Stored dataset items

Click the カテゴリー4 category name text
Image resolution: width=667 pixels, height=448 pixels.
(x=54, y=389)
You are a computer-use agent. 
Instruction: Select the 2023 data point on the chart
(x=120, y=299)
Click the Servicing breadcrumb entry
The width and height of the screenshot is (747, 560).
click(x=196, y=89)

> **ABOUT THIS TASK**: All that is needed is the line containing "Image resolution: width=667" and each line after it to the end of the data above, set down exactly.

> **RESULT BELOW**:
Image resolution: width=667 pixels, height=448 pixels.
(x=54, y=389)
You are a computer-use agent. 
Instruction: Select the 2023 data point on the chart
(x=120, y=299)
Click the Servicing breadcrumb entry
The width and height of the screenshot is (747, 560).
click(x=196, y=89)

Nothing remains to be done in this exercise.